Stored data:
◆ ◆ ◆

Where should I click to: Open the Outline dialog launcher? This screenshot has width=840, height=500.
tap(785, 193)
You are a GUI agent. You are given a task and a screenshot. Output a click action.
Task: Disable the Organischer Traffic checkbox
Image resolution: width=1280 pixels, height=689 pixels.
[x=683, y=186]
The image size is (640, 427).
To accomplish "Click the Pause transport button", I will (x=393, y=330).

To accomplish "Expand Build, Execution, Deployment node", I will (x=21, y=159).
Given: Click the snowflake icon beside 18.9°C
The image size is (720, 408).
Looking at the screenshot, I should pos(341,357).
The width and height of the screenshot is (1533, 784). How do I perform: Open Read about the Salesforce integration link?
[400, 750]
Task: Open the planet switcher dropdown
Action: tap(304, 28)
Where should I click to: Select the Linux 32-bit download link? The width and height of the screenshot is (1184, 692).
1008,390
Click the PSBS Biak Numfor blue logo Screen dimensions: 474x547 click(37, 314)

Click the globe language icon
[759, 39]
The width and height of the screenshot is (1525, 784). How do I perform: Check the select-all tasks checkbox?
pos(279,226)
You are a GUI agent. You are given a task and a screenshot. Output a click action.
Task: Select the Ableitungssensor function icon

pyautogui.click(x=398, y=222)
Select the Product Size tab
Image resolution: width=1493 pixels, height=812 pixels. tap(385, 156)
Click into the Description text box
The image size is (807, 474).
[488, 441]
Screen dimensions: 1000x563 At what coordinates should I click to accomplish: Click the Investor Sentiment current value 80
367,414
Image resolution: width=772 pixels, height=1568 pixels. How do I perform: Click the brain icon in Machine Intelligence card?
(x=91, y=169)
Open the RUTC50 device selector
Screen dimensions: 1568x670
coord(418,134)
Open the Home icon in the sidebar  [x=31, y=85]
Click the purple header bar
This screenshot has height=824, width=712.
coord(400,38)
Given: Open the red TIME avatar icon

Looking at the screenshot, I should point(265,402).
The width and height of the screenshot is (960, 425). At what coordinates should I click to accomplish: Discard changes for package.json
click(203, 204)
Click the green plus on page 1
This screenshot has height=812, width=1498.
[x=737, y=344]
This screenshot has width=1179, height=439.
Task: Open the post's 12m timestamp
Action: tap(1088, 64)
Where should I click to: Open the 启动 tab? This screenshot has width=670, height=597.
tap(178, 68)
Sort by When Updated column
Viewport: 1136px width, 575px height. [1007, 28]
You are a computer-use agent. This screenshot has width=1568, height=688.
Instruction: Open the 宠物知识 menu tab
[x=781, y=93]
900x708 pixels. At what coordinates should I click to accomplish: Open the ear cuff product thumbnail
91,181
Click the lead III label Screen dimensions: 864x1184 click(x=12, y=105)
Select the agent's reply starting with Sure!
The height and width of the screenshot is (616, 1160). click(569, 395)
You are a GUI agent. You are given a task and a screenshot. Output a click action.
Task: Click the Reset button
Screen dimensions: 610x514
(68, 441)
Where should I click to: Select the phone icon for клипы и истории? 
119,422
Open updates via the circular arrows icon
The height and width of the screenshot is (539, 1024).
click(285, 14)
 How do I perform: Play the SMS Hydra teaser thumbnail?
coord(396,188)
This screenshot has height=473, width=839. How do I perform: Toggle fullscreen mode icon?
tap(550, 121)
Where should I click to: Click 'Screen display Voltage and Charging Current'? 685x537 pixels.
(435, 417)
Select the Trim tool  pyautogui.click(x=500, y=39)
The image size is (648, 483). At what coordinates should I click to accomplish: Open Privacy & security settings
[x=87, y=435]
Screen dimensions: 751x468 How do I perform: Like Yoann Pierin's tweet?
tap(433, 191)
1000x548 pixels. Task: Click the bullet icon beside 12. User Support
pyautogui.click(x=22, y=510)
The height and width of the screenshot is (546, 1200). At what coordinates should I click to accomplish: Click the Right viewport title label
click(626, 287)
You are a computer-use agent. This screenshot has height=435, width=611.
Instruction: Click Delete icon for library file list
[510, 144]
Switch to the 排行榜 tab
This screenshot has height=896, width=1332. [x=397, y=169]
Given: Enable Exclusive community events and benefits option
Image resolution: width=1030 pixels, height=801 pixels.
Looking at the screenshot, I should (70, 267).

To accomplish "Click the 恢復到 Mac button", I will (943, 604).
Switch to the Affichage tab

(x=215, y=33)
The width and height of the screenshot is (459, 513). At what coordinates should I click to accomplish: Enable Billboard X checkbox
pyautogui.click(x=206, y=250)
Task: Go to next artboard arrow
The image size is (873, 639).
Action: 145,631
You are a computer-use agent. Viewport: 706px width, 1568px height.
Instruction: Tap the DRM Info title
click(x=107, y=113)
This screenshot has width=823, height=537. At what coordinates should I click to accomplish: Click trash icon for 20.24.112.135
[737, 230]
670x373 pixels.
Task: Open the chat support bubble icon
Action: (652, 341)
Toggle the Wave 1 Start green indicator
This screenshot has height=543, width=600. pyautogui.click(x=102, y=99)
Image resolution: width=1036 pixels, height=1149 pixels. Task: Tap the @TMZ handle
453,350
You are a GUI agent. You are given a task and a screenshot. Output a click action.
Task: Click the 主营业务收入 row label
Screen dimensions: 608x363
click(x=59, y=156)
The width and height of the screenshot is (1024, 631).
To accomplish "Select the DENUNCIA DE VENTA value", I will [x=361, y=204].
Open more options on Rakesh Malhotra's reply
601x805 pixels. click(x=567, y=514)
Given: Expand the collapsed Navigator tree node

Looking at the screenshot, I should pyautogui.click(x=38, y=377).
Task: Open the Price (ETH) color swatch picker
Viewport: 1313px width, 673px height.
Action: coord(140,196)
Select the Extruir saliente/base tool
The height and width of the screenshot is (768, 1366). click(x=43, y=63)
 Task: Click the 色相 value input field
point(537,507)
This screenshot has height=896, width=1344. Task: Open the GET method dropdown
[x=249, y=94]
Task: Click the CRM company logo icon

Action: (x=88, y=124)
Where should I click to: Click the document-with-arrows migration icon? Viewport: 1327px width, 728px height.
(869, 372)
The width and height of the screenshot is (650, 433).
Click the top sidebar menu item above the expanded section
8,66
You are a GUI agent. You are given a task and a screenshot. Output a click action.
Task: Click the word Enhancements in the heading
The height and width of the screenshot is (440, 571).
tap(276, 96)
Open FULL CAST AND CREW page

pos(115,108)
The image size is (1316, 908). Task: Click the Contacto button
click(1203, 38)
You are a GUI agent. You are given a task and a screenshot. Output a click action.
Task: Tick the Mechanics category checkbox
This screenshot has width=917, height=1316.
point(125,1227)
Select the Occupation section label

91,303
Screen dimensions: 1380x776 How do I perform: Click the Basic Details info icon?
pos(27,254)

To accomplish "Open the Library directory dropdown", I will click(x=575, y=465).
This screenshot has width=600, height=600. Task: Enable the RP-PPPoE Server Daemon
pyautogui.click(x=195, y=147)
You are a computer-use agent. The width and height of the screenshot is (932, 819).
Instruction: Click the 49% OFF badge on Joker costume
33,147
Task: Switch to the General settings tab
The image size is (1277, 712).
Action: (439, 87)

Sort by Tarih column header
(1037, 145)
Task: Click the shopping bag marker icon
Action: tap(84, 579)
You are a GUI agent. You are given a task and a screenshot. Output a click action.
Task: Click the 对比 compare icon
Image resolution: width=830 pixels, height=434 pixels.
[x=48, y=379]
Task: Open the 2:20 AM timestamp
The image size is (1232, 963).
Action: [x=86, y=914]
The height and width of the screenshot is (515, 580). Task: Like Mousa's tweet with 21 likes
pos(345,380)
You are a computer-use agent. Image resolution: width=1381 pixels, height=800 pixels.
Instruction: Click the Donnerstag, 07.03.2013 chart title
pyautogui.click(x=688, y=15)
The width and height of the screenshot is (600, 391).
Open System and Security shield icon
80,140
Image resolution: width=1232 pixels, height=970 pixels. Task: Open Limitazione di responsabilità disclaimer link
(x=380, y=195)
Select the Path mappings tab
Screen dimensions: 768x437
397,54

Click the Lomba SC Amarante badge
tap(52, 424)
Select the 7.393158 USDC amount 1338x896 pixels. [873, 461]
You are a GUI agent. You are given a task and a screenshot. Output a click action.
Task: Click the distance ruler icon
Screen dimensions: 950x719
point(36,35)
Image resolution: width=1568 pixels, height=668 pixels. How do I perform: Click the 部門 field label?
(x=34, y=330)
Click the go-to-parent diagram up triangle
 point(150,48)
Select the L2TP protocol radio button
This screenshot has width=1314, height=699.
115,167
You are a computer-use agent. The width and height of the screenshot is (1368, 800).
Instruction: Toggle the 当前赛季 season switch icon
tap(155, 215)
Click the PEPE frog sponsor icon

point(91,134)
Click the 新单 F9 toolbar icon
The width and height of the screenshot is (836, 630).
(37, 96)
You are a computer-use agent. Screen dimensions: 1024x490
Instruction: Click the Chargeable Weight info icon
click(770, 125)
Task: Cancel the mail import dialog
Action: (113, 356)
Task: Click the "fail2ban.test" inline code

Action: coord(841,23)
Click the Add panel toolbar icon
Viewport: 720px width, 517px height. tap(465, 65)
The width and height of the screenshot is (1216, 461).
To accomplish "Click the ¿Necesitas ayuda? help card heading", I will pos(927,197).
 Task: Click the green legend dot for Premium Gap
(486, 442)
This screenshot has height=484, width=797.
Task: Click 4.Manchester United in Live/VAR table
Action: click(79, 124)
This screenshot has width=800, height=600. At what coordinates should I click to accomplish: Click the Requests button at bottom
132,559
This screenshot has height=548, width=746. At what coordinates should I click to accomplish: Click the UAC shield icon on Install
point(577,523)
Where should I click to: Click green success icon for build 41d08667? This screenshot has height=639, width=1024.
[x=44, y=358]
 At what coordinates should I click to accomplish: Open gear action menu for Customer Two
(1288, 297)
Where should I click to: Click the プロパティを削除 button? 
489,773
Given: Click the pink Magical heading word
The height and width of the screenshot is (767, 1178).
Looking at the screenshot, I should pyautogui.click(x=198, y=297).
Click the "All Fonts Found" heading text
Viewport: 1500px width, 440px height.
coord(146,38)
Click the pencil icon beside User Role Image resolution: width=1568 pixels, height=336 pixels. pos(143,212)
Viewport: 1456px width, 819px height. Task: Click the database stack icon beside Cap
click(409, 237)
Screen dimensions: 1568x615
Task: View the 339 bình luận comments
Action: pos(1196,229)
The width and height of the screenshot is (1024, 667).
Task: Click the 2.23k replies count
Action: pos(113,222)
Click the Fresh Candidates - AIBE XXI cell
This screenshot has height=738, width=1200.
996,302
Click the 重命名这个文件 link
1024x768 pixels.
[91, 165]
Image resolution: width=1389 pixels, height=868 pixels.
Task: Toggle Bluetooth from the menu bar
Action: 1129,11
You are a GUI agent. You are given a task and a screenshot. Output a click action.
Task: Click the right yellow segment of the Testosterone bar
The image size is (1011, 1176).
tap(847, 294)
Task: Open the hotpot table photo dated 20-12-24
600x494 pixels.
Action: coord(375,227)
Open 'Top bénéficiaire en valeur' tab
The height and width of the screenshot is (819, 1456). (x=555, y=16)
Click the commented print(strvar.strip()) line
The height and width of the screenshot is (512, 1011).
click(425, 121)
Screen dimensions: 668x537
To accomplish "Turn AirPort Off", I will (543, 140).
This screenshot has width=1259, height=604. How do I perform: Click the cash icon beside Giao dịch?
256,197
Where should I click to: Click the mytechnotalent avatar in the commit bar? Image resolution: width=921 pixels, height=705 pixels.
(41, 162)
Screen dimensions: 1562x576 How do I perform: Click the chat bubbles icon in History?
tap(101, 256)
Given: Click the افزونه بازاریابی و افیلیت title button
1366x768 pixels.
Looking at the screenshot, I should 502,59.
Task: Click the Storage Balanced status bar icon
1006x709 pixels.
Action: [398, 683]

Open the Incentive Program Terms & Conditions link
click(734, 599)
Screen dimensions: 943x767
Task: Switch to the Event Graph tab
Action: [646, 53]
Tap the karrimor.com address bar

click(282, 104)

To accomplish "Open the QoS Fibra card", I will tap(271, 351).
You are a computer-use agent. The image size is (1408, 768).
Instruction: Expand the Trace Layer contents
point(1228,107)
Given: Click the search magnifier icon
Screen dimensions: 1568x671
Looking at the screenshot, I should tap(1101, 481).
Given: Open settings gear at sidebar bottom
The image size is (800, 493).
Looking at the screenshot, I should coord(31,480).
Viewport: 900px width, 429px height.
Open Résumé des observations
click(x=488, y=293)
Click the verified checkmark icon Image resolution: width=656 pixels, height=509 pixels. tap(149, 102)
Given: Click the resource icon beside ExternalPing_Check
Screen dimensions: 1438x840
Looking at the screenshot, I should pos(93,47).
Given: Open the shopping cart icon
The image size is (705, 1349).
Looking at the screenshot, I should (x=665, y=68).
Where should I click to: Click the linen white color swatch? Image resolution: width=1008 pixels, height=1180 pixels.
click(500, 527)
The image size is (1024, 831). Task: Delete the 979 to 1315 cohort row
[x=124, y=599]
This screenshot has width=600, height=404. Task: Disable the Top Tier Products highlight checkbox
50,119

◆ ◆ ◆

Please retype, exactly as written, every line from the line containing "Instruction: Expand the Trace Layer contents" through the last line of the records above, including both of those lines, and nothing else.

Instruction: Expand the Trace Layer contents
point(1228,107)
Given: Click the search magnifier icon
Screen dimensions: 1568x671
Looking at the screenshot, I should tap(1101, 481).
Given: Open settings gear at sidebar bottom
The image size is (800, 493).
Looking at the screenshot, I should coord(31,480).
Viewport: 900px width, 429px height.
Open Résumé des observations
click(x=488, y=293)
Click the verified checkmark icon Image resolution: width=656 pixels, height=509 pixels. tap(149, 102)
Given: Click the resource icon beside ExternalPing_Check
Screen dimensions: 1438x840
Looking at the screenshot, I should pos(93,47).
Given: Open the shopping cart icon
The image size is (705, 1349).
Looking at the screenshot, I should (x=665, y=68).
Where should I click to: Click the linen white color swatch? Image resolution: width=1008 pixels, height=1180 pixels.
click(500, 527)
The image size is (1024, 831). Task: Delete the 979 to 1315 cohort row
[x=124, y=599]
This screenshot has width=600, height=404. Task: Disable the Top Tier Products highlight checkbox
50,119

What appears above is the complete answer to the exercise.